Why I used to build websites.

A few reasons I used to enjoy working with the web over 10 years ago.

Be aware this is a draft post — please adjust your expectations accordingly. Get in touch if this post could use an improvement.

Of course, I still build websites. Let me explain the title a bit.

Websites have morphed into applications over time. Not something I am entirely happy about, but I suppose the web was always going to head in that direction after Web 2.0. Everyone would want to be the owner of a platform. I would go so far as to say there’s a certain kind of power trip or an ego boost from yelling at offline people, “Hey! I run a community.”

I digress.

Here’s what gave me a kick when I started out — as a hobbyist over 10 years ago. I don’t think much of it holds true today.

Instant feedback.

Write HTML.
Ctrl+S for save.
Alt+Tab for switching to the browser.
Ctrl+R for reload.

It was all that simple. Three steps.

Narrow scope.

Since web applications weren’t a thing, you could complete projects fairly quickly and it wouldn’t be so hard to maintain even for a single person. The biggest parts of your job were creativity, designing, and fighting browsers. At least on the frontend side of things.

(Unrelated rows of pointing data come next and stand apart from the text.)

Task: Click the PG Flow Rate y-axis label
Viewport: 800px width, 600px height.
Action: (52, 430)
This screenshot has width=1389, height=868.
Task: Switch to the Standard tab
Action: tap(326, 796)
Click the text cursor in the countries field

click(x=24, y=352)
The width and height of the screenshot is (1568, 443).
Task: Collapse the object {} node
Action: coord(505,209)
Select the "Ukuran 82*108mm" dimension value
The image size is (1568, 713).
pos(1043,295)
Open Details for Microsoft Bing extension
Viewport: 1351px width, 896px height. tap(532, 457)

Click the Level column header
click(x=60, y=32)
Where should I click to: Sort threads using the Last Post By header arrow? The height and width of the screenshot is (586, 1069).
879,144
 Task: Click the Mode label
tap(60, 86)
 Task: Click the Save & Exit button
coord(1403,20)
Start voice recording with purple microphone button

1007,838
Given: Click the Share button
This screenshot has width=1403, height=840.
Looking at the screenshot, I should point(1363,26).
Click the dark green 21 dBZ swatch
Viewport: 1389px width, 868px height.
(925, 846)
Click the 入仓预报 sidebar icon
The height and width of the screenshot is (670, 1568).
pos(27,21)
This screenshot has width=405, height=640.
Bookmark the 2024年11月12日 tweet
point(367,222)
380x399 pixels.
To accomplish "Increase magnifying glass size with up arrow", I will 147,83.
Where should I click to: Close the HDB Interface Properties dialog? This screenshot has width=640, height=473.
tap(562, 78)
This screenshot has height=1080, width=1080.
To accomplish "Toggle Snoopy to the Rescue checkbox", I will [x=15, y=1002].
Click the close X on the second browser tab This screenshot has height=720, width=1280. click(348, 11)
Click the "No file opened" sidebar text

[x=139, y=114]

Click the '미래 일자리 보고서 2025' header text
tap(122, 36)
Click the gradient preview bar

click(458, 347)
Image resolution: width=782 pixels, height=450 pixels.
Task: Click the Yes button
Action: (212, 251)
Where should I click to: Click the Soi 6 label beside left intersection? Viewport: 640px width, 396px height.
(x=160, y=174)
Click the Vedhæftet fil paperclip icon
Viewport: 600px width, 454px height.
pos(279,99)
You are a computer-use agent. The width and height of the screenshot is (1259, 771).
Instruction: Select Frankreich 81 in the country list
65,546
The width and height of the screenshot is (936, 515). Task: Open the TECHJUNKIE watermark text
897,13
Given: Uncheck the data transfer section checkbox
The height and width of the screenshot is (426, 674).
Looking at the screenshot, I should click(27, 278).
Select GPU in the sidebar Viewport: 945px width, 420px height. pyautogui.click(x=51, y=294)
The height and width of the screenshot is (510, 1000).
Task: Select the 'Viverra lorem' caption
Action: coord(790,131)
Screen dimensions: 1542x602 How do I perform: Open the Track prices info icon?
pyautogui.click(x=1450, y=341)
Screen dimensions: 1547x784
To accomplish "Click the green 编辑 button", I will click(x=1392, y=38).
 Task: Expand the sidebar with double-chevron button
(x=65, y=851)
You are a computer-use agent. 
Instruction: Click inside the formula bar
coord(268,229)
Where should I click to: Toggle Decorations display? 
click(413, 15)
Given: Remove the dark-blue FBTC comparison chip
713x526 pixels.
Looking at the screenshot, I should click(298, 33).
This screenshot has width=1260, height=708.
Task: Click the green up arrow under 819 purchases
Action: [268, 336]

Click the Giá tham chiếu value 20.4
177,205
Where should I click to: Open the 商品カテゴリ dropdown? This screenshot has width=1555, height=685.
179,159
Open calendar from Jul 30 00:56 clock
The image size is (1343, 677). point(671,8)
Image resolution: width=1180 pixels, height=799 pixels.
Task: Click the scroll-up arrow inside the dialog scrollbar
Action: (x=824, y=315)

The landscape today, to put it plainly, is fucked.

Participation in a global network.

Honestly, a big, big one. Grab some HTML, CSS, and JavaScript files, put them on a hard disk that someone is renting to you (this was a very tangible process), and everyone around the globe could enter a few letters to reach something you made. Everyone!

I suppose the novelty has worn off a little with time and abstractions.

Predictable deadlines.

Thanks to narrow scopes, predicting how long a project would take wasn’t a wild, wild, wild, wild guess. Along with of course, many teams having similar stacks and pipelines.

Now? Everything is a language to a language. HTML is abstracted. CSS is abstracted. JS is abstracted. The number of technologies that can be used to build for the web, essentially, has shot up.


Inclusivity was perhaps an accident. You were writing and building for everyone because of the server-client architecture at the time. Computation was done server-side, right? You never assumed all of your audience had powerful computing devices.